• _Record set_:

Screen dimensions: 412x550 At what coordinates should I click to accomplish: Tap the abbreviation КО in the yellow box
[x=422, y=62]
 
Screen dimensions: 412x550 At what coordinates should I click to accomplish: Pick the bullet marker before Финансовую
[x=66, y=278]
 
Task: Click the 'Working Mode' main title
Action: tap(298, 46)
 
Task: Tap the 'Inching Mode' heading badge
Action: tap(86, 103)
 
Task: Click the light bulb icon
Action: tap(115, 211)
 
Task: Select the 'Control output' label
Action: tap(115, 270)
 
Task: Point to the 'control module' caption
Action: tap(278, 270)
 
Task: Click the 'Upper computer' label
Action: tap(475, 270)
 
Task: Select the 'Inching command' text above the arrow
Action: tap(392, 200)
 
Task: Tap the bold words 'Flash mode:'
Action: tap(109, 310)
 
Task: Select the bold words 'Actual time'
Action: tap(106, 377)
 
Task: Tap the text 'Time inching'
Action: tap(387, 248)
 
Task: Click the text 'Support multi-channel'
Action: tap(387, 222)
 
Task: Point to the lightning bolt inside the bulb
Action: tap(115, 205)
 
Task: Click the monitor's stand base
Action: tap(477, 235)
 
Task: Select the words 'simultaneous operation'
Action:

• _Short exercise_: Transcribe, character for character, the lines running from the first line through the line that contains "[x=66, y=278]", with both ends included.

• _Solution for this exercise_:
Screen dimensions: 412x550 At what coordinates should I click to accomplish: Tap the abbreviation КО in the yellow box
[x=422, y=62]
 
Screen dimensions: 412x550 At what coordinates should I click to accomplish: Pick the bullet marker before Финансовую
[x=66, y=278]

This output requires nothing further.